In the fall of 2016, I found my Tumblr overrun with GIFs and text posts about a show that had just begun its third season. I was intrigued because the boy many of the posts revolved around was adorable and I'm a sucker for cute boys. I did a little digging and found out the show was called "SKAM," it was Norwegian, and every season focused on the perspective of a different character, which people often referred to as the "main." I began watching it around midterms that semester, and let me tell you, that was a mistake because "SKAM" took over my life.
The show is told in real time, which means that clips are dropped on the website at the time that they would actually be happening in real life. Over the course of a week, a clip or two is dropped almost every day and you never know when it's coming. Every Friday, the clips from that week get edited together to become an episode like a normal TV show. Through this medium, you are essentially living the character's life with them. It's an amazing concept, but completely time-consuming because you get so invested in the characters you end up spending all your time waiting for that next clip to drop.
The original Norwegian show had four seasons which meant there were four "mains": Eva, Noora, Isak, and Sana. The first season is about Eva finding a solid female friend group because she lost her previous friends after she began dating her boyfriend, Jonas. Eva's friend, Noora, who the second season is about, finds herself falling in love with a problematic boy and touches on eating disorders and sexual assault. The third season is about Isak, who is Jonas's best friend, and his story deals with accepting yourself and allowing yourself to open up to the people you are closest to.
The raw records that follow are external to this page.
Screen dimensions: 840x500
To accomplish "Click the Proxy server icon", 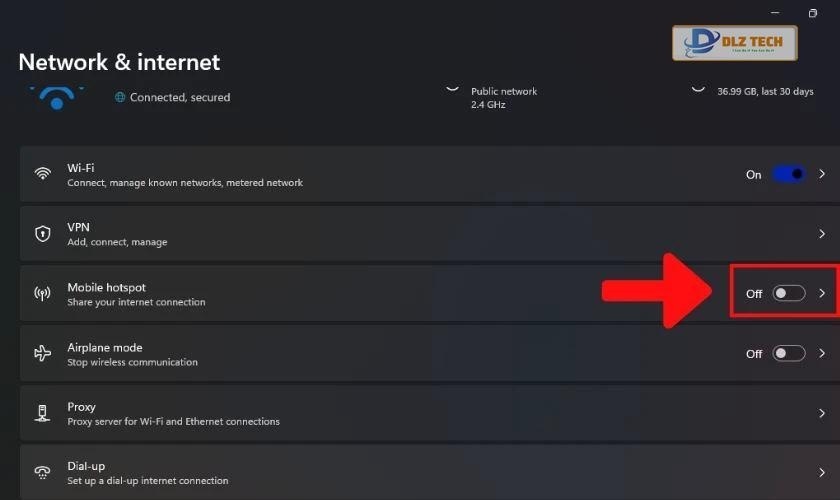I will click(43, 413).
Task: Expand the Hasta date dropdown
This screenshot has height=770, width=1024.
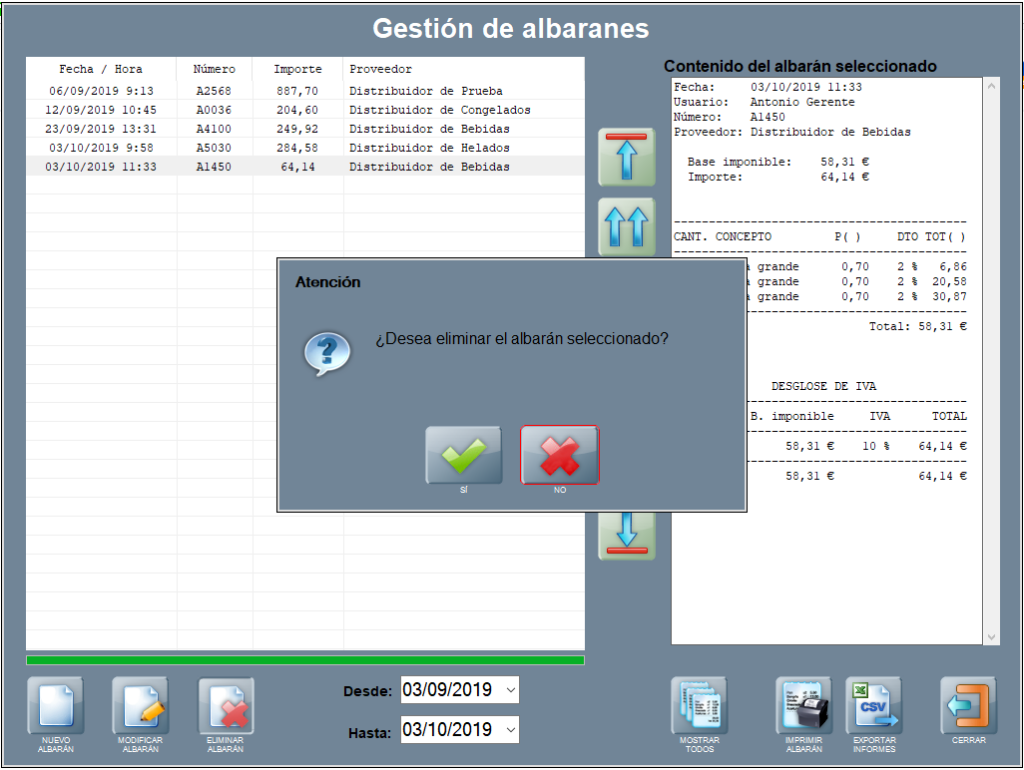Action: [511, 730]
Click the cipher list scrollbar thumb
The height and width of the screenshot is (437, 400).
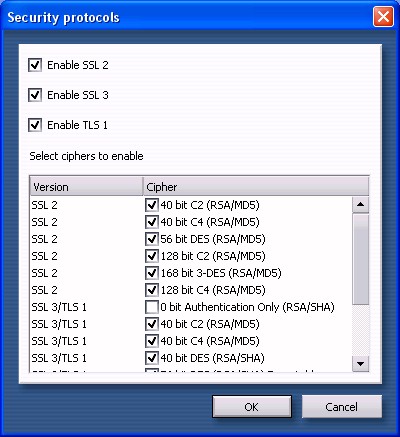pos(360,259)
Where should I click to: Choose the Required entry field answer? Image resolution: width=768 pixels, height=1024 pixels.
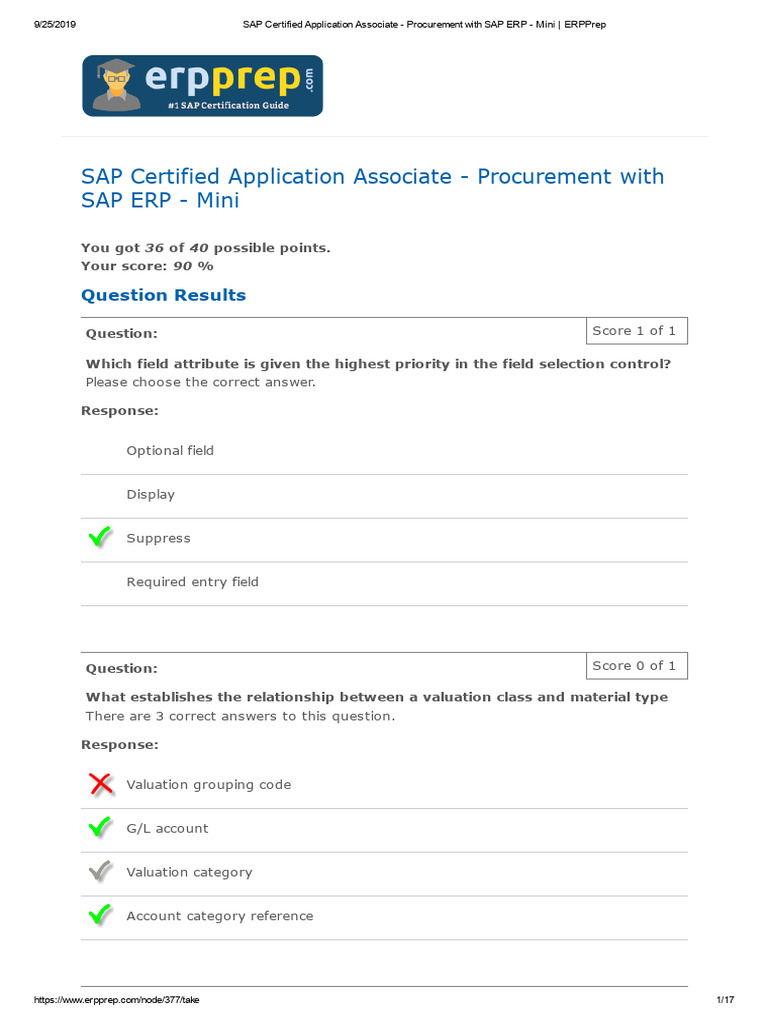point(192,582)
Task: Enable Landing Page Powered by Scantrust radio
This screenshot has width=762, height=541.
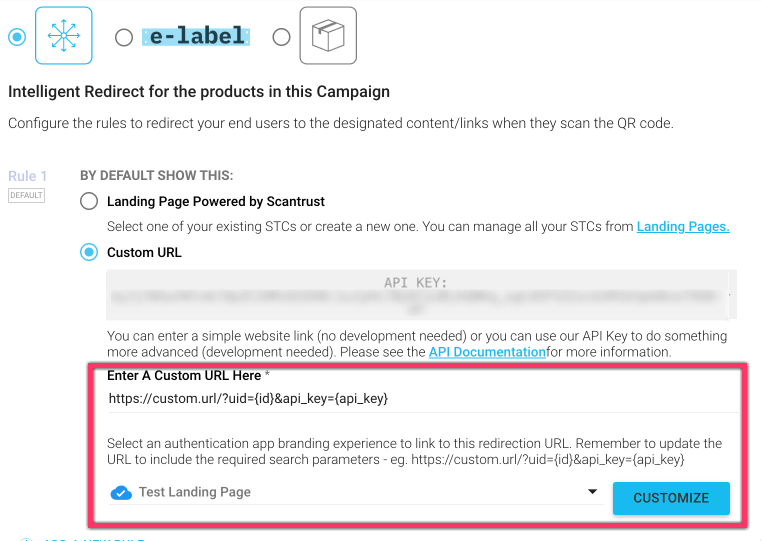Action: pyautogui.click(x=89, y=201)
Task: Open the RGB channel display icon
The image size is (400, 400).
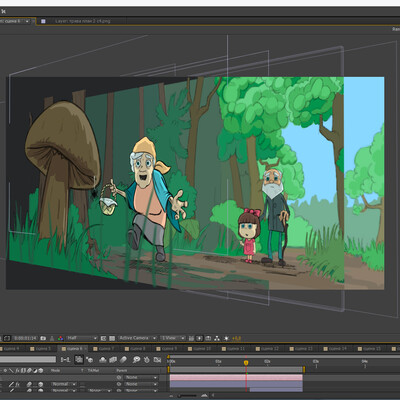Action: tap(61, 338)
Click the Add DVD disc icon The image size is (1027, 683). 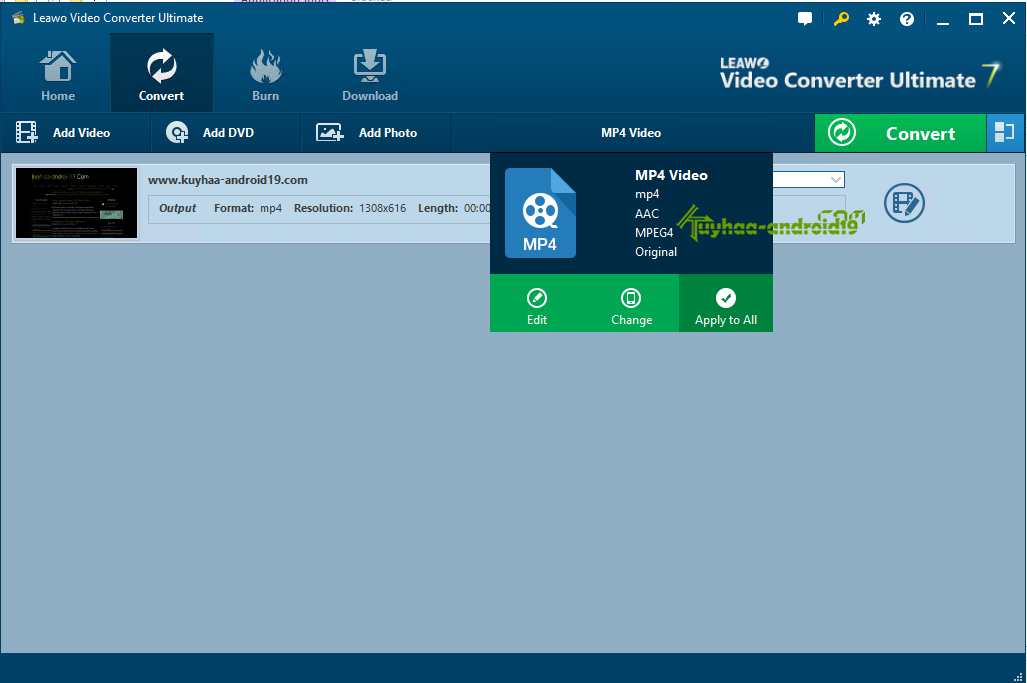[177, 132]
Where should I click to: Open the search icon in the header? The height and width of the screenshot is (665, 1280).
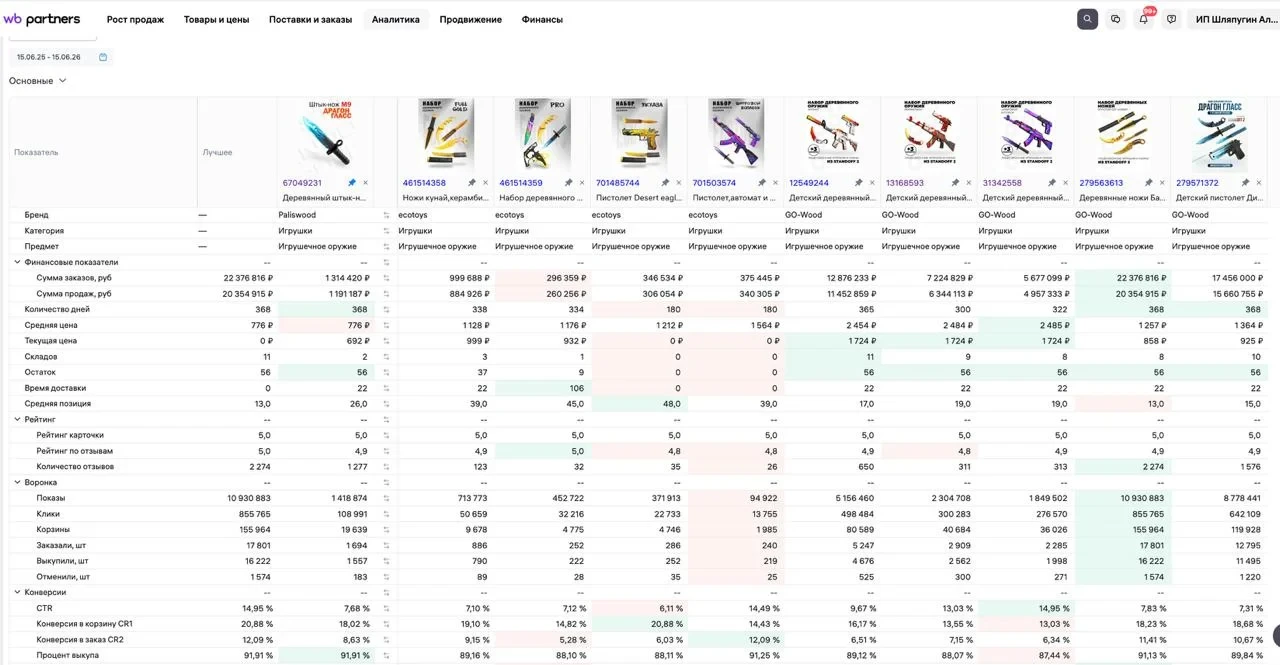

In the fourth, and final, season, we see Sana, one of Eva and Noora's friends, trying to fit in with her friends and society around her while maintaining her faith in Islam. "SKAM" was praised for its realistic portrayal of teenagers lives, but also for touching on important topics that people often find shame or "skam" in, such as coming out, religious beliefs, relationships, and body image issues. There is something for everyone to relate to in this show and that is the reason the whole world fell in love with it.
Since "SKAM" released its final season in the spring of 2017, seven countries have made their own version of the Norwegian TV show: France, Germany, Italy, United States, Spain, Netherlands, and Belgium. The American version, "SKAM Austin," is special because the creator of the original Norwegian version, Julie Andem, directed and wrote all the episodes to fit her same storyline, but for an American audience. While not as good as the original (nothing will ever compare to the experience of watching the Norwegian version), I found myself enjoying this version in its own way.
I've enjoyed every new version of "SKAM" in its own way. It's so fascinating to see the way each country chooses to represent teenagers lives. You get to see and experience the way other people live in a different country without even having to go there and you find that you're not so different than one another. Every teenager experiences the same things growing up, it doesn't matter where you're from. "SKAM" has allowed people from all over the world to come together and share their experiences with each other and find people that can relate to them.
I've watched every version of my favorite show even though I already know what's going to happen. Getting to relive each of my favorite character's seasons in a new way is special because normally when a show ends you never see that character again (unless a reboot happens ten years later or something like that), but this way, my favorite show never ends and the characters get to keep living on, just in a different country. I look forward to seeing what country will remake "SKAM" next.